= DATA TO PROCESS =
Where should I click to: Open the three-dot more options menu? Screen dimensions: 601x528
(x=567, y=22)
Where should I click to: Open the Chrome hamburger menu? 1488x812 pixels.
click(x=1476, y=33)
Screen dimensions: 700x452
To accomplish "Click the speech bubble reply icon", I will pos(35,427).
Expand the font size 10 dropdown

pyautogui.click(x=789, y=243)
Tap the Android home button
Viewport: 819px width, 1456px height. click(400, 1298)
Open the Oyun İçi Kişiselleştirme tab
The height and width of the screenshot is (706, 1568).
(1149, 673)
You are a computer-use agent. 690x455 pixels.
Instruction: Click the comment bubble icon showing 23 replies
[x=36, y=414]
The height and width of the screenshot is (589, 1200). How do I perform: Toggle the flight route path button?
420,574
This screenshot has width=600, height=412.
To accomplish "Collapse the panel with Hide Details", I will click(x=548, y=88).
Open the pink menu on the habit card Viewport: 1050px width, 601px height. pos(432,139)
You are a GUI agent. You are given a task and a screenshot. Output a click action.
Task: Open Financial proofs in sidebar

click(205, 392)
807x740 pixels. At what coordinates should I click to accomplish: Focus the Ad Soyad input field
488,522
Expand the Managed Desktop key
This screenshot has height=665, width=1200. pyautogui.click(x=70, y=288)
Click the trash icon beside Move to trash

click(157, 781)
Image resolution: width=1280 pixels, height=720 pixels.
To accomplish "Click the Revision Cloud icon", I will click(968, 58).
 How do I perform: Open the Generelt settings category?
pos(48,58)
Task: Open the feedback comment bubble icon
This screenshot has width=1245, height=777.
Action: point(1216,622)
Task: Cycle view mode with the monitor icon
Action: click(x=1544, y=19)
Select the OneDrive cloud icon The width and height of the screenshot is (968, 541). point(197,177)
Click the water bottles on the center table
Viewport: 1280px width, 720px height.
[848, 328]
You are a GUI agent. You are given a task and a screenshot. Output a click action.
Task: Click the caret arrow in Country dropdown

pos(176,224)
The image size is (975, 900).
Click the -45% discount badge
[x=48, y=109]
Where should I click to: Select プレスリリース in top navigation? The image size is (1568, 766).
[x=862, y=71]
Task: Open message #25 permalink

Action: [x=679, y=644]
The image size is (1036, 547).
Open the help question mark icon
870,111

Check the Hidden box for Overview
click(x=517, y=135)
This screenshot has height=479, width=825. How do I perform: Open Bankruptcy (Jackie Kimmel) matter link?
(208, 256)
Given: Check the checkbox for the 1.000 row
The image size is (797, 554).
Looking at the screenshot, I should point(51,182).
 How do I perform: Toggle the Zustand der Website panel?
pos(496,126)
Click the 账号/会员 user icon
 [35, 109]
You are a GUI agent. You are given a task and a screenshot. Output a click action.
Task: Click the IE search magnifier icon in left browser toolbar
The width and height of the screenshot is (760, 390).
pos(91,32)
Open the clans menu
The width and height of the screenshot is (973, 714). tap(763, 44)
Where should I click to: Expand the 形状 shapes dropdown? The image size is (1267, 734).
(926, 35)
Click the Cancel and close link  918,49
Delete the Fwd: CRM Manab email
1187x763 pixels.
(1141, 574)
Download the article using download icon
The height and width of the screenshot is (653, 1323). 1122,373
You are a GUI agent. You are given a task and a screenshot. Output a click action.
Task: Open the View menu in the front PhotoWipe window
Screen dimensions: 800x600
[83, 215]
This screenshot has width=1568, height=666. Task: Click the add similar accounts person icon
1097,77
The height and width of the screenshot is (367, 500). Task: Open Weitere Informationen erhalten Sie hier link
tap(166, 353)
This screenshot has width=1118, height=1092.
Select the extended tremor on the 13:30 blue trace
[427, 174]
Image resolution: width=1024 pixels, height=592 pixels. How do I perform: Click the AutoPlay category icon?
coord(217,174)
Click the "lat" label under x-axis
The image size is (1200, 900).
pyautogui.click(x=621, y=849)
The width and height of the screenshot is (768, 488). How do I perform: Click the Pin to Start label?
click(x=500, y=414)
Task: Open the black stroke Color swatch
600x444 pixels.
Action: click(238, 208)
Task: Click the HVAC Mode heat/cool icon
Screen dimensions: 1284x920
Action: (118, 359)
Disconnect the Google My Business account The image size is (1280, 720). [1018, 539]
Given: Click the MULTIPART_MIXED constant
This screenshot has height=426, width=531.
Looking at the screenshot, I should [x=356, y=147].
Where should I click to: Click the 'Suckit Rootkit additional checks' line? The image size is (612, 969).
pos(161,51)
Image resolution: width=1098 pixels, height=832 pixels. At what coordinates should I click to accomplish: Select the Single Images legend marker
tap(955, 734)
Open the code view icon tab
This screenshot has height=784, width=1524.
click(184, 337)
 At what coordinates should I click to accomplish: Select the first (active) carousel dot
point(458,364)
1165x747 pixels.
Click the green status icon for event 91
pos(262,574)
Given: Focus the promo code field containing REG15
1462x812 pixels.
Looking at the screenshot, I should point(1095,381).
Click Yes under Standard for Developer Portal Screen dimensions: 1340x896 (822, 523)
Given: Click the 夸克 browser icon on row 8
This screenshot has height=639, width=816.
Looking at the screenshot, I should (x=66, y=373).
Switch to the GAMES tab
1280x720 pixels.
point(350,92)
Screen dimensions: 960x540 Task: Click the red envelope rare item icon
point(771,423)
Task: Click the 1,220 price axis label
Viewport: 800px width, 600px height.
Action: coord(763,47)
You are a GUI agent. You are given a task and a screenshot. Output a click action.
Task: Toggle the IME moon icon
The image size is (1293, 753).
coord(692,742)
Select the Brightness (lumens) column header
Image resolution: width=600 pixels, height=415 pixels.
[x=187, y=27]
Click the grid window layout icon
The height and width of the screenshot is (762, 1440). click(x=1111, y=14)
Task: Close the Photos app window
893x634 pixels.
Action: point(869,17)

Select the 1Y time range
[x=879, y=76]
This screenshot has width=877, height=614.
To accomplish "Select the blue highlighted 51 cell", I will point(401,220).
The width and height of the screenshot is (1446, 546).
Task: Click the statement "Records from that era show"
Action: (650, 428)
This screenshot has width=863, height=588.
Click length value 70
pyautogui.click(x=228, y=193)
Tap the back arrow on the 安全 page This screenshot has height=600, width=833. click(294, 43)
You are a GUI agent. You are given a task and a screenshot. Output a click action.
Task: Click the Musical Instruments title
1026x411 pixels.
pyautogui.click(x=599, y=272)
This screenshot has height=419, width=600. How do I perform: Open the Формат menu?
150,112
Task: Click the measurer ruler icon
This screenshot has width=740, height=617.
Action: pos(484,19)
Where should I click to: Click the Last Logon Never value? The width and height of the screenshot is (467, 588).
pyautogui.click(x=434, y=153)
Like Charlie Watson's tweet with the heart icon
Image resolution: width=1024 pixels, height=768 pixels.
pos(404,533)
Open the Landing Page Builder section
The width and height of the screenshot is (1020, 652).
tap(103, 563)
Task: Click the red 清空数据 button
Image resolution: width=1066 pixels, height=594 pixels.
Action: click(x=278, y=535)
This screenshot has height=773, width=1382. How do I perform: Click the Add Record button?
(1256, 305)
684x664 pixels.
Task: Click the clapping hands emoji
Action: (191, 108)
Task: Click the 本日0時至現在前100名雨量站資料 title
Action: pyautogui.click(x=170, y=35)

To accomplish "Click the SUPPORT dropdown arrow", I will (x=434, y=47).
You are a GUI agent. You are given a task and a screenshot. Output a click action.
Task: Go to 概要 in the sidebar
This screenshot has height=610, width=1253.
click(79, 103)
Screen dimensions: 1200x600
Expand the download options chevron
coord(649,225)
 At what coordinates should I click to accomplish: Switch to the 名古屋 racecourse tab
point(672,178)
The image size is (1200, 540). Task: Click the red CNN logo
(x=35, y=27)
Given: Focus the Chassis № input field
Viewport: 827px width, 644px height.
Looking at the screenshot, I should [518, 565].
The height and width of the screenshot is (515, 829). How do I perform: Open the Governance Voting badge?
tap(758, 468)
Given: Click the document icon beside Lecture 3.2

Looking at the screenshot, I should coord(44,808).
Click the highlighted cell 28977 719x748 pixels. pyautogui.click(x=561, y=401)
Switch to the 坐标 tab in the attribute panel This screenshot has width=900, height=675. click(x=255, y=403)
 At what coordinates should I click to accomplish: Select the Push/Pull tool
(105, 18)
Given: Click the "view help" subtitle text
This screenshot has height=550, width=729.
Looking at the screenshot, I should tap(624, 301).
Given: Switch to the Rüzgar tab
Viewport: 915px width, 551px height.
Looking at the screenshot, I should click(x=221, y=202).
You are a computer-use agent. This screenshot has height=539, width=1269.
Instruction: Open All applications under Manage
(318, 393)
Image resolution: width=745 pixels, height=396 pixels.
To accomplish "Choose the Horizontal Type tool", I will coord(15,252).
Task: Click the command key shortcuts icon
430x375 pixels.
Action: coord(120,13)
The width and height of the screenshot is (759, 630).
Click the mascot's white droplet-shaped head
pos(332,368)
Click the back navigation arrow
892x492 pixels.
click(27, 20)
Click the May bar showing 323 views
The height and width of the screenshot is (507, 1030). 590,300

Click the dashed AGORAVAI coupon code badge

= REQUIRED ACTION =
Within the data above, the span starting at the line containing "Open the code view icon tab" and ending at the line containing "This screenshot has width=877, height=614." is to be retyped exactly, with no other lines.

= REPLY =
Open the code view icon tab
This screenshot has height=784, width=1524.
click(184, 337)
 At what coordinates should I click to accomplish: Select the first (active) carousel dot
point(458,364)
1165x747 pixels.
Click the green status icon for event 91
pos(262,574)
Given: Focus the promo code field containing REG15
1462x812 pixels.
Looking at the screenshot, I should point(1095,381).
Click Yes under Standard for Developer Portal Screen dimensions: 1340x896 (822, 523)
Given: Click the 夸克 browser icon on row 8
This screenshot has height=639, width=816.
Looking at the screenshot, I should (x=66, y=373).
Switch to the GAMES tab
1280x720 pixels.
point(350,92)
Screen dimensions: 960x540 Task: Click the red envelope rare item icon
point(771,423)
Task: Click the 1,220 price axis label
Viewport: 800px width, 600px height.
Action: coord(763,47)
You are a GUI agent. You are given a task and a screenshot. Output a click action.
Task: Toggle the IME moon icon
The image size is (1293, 753).
coord(692,742)
Select the Brightness (lumens) column header
Image resolution: width=600 pixels, height=415 pixels.
[x=187, y=27]
Click the grid window layout icon
The height and width of the screenshot is (762, 1440). click(x=1111, y=14)
Task: Close the Photos app window
893x634 pixels.
Action: point(869,17)

Select the 1Y time range
[x=879, y=76]
This screenshot has width=877, height=614.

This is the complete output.